### FRAGMENTO DE TEXTO ###

La noticia, entre advertencia y amenaza, fue publicada con motivo de la creación de los tribunales militares en las diferentes regiones de España para luchar contra los delitos de «acaparamiento, ocultación y venta, a precios abusivos, de los bienes de primera necesidad».
El titular, a toda página, no podía ser más claro: ‘Se acerca inexorablemente la hora del castigo para los logreros y traficantes sin conciencia’. Fue la reacción del primer Gobierno franquista, tras la Guerra Civil, para luchar contra el estraperlo e intentar atajar el acuciante problema del hambre que estaba azotando al país.
En 1939, la mayoría de los campos de cultivo habían sido arrasados y no podían surtir a los comercios de las ciudades. Para que se hagan una idea, de las 750 panaderías que había en Barcelona en los últimos meses de la Segunda República, al final de la guerra solo funcionaban 180. En Madrid el número era todavía más bajo. El panorama era desolador, incluso, para la Falange, que en diciembre de 1940 enviaba el siguiente informe al Gobierno desde Alicante: «La situación es pavorosa, tenemos toda la provincia sin pan y sin la posibilidad de adquirirlo. Hace más de cuatro meses que no se ha repartido aceite, por no hablar de otros productos. En la provincia, prácticamente todos seríamos cadáveres si tuviésemos que comer de los racionamientos».
Cartilla de racionamiento
El país no estaba para bromas. En mayo del año anterior el régimen franquista había establecido las famosas cartillas de racionamiento para «26 millones de españoles o extranjeros residentes», según anunciaba la orden emitida por la nueva administración. La decisión se tomó después de otro informe emitido cuatro días antes en el que se advertía de la situación: «Tenemos la necesidad de asegurar el normal abastecimiento de la población e impedir que prospere cierta tendencia al acaparamiento de algunas mercancías. Por eso se aconseja la adopción, con carácter temporal, de un sistema de racionamiento para determinados productos alimenticios».
Las cartillas eran de dos tipos, familiar e individual, que contenían cupones para los diversos productos que se iban a distribuir cada semana, los cuales dependían de las existencias y, por lo tanto, cambiaban muy a menudo. El decreto de 28 de junio, por ejemplo, establecía los siguientes alimentos y cantidades diarias por persona: 400 gramos de pan, 250 gramos de patatas. 100 gramos de legumbres, 50 gramos de aceite, 30 de azúcar, 125 de carne, 25 de tocino y 200 de pescado fresco.
Sobre el papel no estaba nada mal. El problema es que las entregas no se cumplían nunca. Por lo general, los españoles volvían a casa con un pellizco de pan negro, un puñado de lentejas llenas de gusanos, azúcar amarillo, un poco de chocolate y algún que otro boniato. Era tan escaso que la cartilla fue bautizada como el «salvoconducto del hambre». Las familias estaban obligadas a pujar por el poco género que se ponía a la venta para completar su pobre dieta. «Se formaban colas en los comercios y los vecinos se peleaban por coger un hueco, ya que los productos que se distribuían entre la población no llegaban a los últimos. Más de dos tortas de los mayores me he llevado yo», reconocía Bienvenida Verdú a ABC en 2013, que durante la posguerra vivía en la pedanía albaceteña de Nava de Abajo.

###

• **EJERCICIO ESCRITO A**: Según el fragmento sobre el racionamiento en la posguerra española, ¿por qué la cartilla recibió el apodo de «salvoconducto del hambre»? Explícalo en una a tres oraciones.
• **EJERCICIO ESCRITO B**: Prosigue el fragmento sobre el racionamiento en la posguerra española a partir de su última oración.
Los registros no tienen ninguna relación con este ejercicio.

### REGISTROS GUARDADOS ###

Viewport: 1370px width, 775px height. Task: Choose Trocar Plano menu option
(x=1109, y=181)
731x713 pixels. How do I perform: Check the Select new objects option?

###
### REGISTROS GUARDADOS ###

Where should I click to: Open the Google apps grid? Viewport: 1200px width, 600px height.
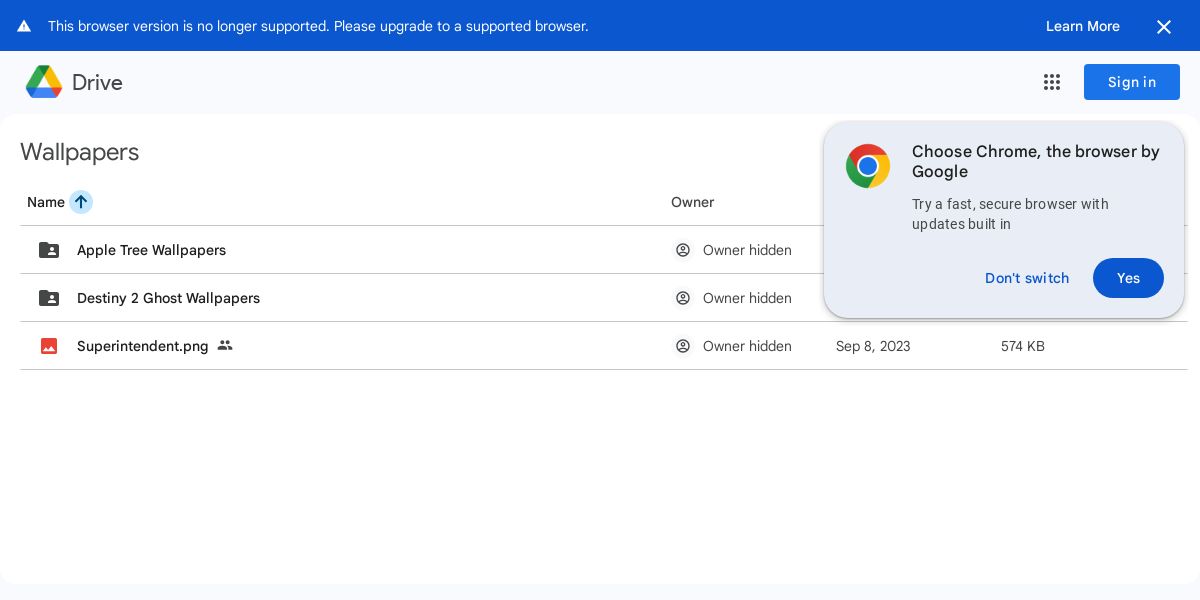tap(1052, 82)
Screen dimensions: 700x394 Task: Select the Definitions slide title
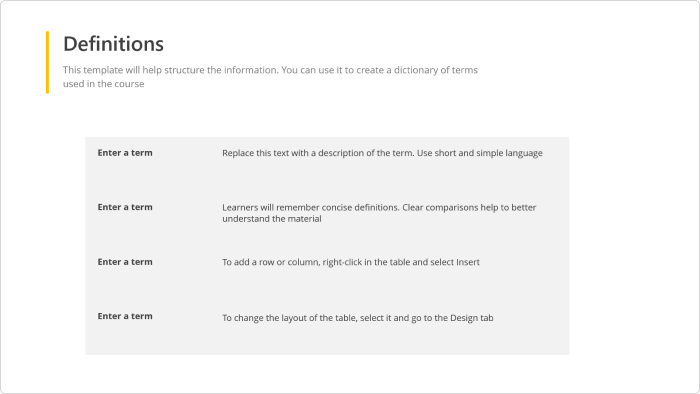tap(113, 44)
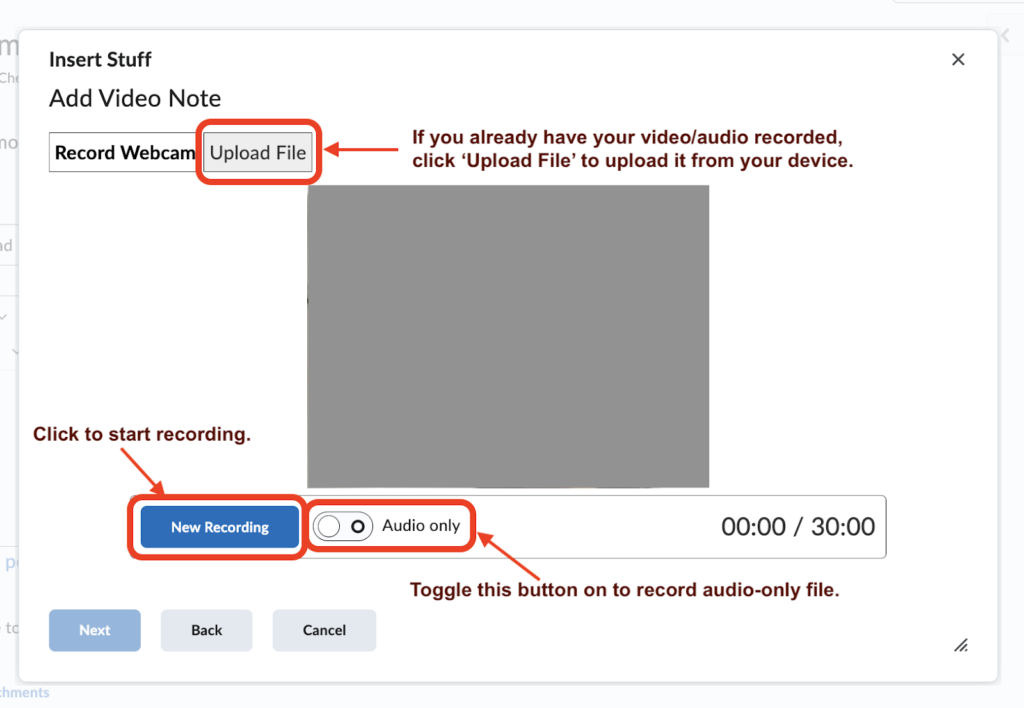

###

• **RESPUESTA A**: La cartilla recibió ese apodo porque lo que se entregaba con ella era muy escaso. Aunque sobre el papel fijaba cantidades diarias razonables, las entregas nunca se cumplían. Por lo general, la gente volvía a casa con un pellizco de pan negro, un puñado de lentejas con gusanos, azúcar amarillo, un poco de chocolate y algún boniato.

• **RESPUESTA B**:
Atajar la inflación
En las grandes ciudades esas filas se formaban desde las cuatro de la mañana aunque las tiendas abrieran a las nueve. La única opción de asegurar la supervivencia era comprar en el mercado negro, pero la demanda era tan elevada que la inflación comenzó a hacer estragos. Solo unos pocos tenían opción de hacer frente a los desorbitados precios. Para atajar la situación y controlar los precios, el Gobierno estableció el ‘régimen de tasas’ en agosto de 1939. En septiembre del año siguiente lo intentó con la Fiscalía de Tasas, una entidad que sancionó los abusos y el acaparamiento de productos. A esta le siguió la Junta Superior de Precio en 1941, pero ninguna de todas estas instituciones logró su objetivo. El estraperlo, o mercado negro, es un triste protagonista de uno de los periodos más críticos de nuestra historia reciente.
«La intervención del Estado a partir de la aplicación de la política autárquica generó un mercado paralelo al margen de los precios oficiales establecidos por el régimen. Dio lugar, en suma, a un mundo de ficción, de hipocresía, de desorden, de ilegalidad, de miseria… pero también de resistencia y represión», apuntaban los historiadores Miguel Gómez Oliver y Miguel Ángel del Arco Blanco en su artículo ‘El estraperlo: forma de resistencia y arma de represión en el primer franquismo’, publicado por la Universidad de Salamanca en 2005.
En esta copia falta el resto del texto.